Recently I read that memories are not directly retrieved, but instead they are associated with the last time you talked or thought about them...or something to that effect. I thought it important to throw that in here because although these memories are part of me and make up a very fond picture of my past, they are, by the same token, a recollection of a recollection of a story of a time when I was creating myself. I've tweaked and twisted and stretched the events to my advantage in an attempt to have something I've come from...grown out of...some things wonderful and bright and others dark and ....well...dark. Things inflated, things suppressed all in a tangle of sweet and bitter, aerating the compost carefully placed around the little tree of my life. 

So here I am, such as l am. Stories I tell from the past are memories of memories of memories. They are fun and have a lot of possibilities due to lack of first hand witnesses. I try, however, to be as true as l can and hope they are somehow worthwhile. All this to illustrate the only truth available to us all. Listen, can you hear it? Love it. It's all we've got. 
Let's make nice in these precious few seconds.
                        Happy holidays

Sunday, September 28, 2014

Such a Chicken

Several mornings ago I heard a loud commotion outside. It sounded like a chicken in distress. I went to the front porch and sure enough, a chicken in distress. It looked like a Bantam hen was being harassed by a black cat. I tossed a rock at the cat and the chicken showed its gratitude by hanging around for a couple of days. I like chickens, they are fun to watch, moving about with that mechanical sort of  stop-start way they have. Always cocking an eye at a potential snack just before the peck. We worked together in the yard. Me weeding, she pecking and poking away at anything freshly turned over or uprooted.

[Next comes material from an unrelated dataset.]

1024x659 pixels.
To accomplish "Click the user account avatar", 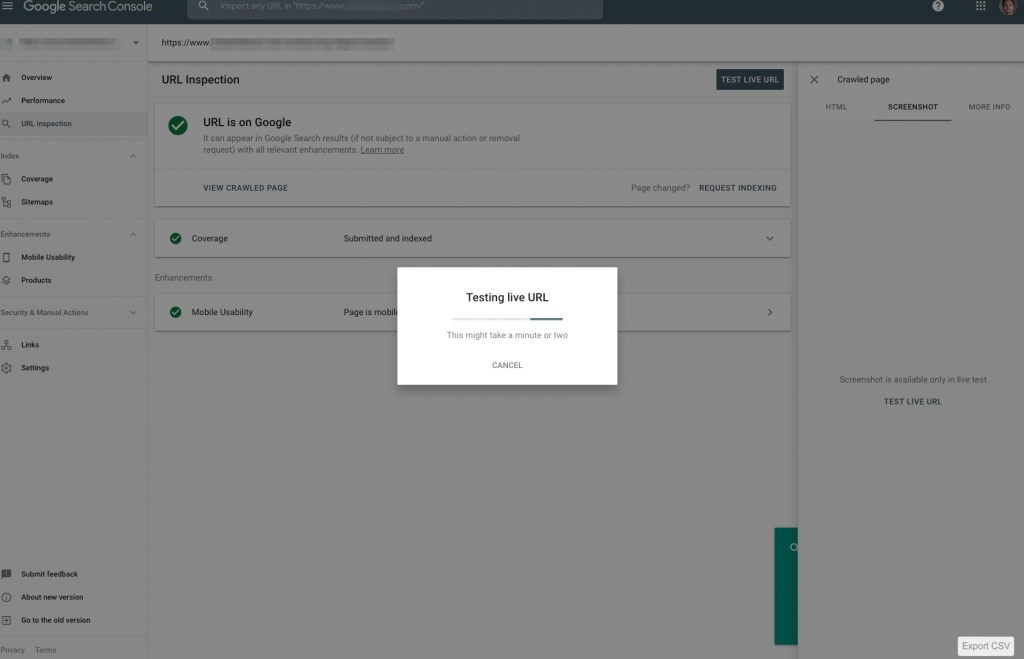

 She discovered nasturtium seeds that had dropped below the scraggly plant and appeared to have some sort of culinary chicken revelation, went a bit ga-ga, gobbling them right up. The shine went off the relationship when I became aware of the tremendous ability of a bird in quest of edibles to devastate, uproot and generally trash any established plants that were in its way, fertilizer deposits aside She was not an asset.




The neighborhood kids came strolling by. "Cloe, Do you recognize this chicken?" "No," she said. "That's our chicken" said Mica, "and it's a rooster". Three or four attempts at capture were met with "Is that all you got?" from the bobbin' and weavin' Bantam weight. I said I'd try to catch and deliver it for them later. After the bird settled down, I shamelessly set up a box, stick and string and baited it with a handful of raw, unsalted, shelled, organic, I believe gluten free pumpkin seeds. I poured myself a glass of our own Pinot Grigio, settled  on the porch steps and with the string wrapped around my hand got set to wait until the unsuspecting bird relaxed enough to duck under the box for the bait. It took about 10 seconds. I didn't even get to take a sip of wine. The bird went into the box, I yanked the string, the box fell, I slid the lid under the box and, Bob's yer uncle. 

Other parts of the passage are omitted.